Eye for Eye (not to be confused with An Eye for an Eye) opens with a long scene of Sheriff Quint Reagan (Shane Clouse) riding across the prairie as a song by Mr. Clause plays on the soundtrack. It’s one of those modern country songs that has more in common with Bryan Adams than Johnny Cash, not what I’d expect from a film that bills itself as “A classic Western movie”.
In any case, he should have been riding faster because a bunch of no good varmints are at his ranch assaulting and murdering his pregnant wife Consuela (Ashley Rae McGee, Nexus of Evil, The Investigators: When Truth Calls). He finds her body, buries her, and leaves his badge on her grave as he rides off to get revenge. He says something either to God or his wife’s spirit but much of it is drowned out by yet another song.
All of this takes less than five minutes, including a title card with a biblical verse about revenge and Eye for Eye’s opening credits. But if you think that means we’re getting into the gunslinging and revenging any sooner, think again.
Meanwhile, Brad Braddock (John Savage, The Deer Hunter, Betrayed) is not a happy man and he’s letting his lackey Spike (Cody Root, Wild Roads) know it. Him and his boys were only supposed to scare her off so Quint would follow her and they could take his property. Now she’s dead and they left enough traces that it won’t be hard for Quint to trace it back to him.

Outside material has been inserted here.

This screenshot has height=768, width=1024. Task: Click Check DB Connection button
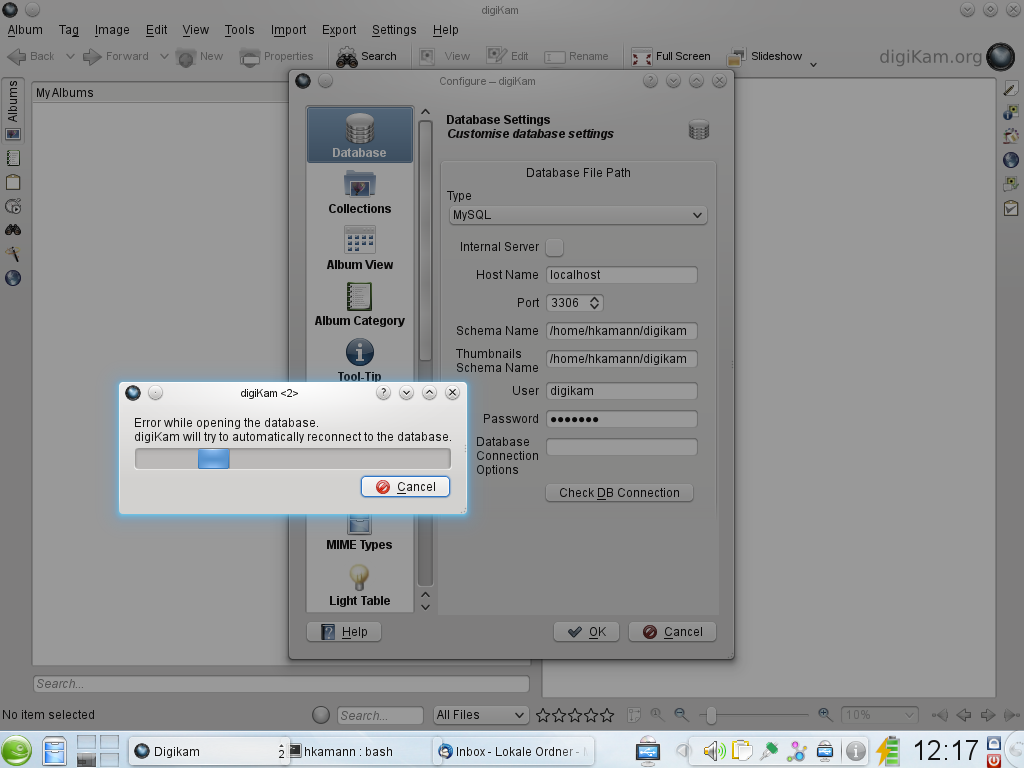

Writer/director L.J. Martin seems to be something of a renaissance man, having written novels in a number of genres, non-fiction books about beating cancer twice as well as some political “nonfiction”. Then he decided to add filmmaking to that list, so he filmed one of his own novels. He really should have stuck to writing, because Eye for Eye is a trainwreck.
It’s shot cheaply on digital with no attempt to make it look like film or even decent quality video. Combined with the title cards that serve as transitions between scenes it gives the whole production an amateurish look. This isn’t helped by Martin’s decision to use local Montana actors, several with no previous film experience, for most of the cast. They seem to be trying, but most of them are, to put it bluntly, awful. Even Hollywood veteran John Savage who certainly does know how to give a good performance overacts so badly it’s hard not to laugh.
It doesn’t help that almost every character, not just the hero and villain in Eye for Eye is a massive cliche. From Bradock’s servants, the inscrutable Chinese Hong (Sean Eden Yi, Fearless, Chinese Speaking Vampires) and Native American Tall Horse (Derek Sorrell) to the pretty Latina widow Lola (Blanca Blanco, Dark Reel, Bermuda Tentacles) that Braddock lusts after, and her young son Tommy (Slant Streets).
What we’re left with is a dull, by the numbers, revenge Western that never has the nerve to embrace its exploitative plot elements and ends up filling an hour and forty-two minutes with loads of talk and very little action. It never even manages to convince the audience it’s happening at any time but in the present day. Everything is shiny and new off a store shelf or out of a prop house.
Compared to Eye for Eye, films like Catch the Bullet and The Desperate Riders don’t look quite as bad. This is on a level with Righteous Blood when it comes to woeful Westerns. I’m only giving this misfire one star because Google throws a tantrum if I give anything less.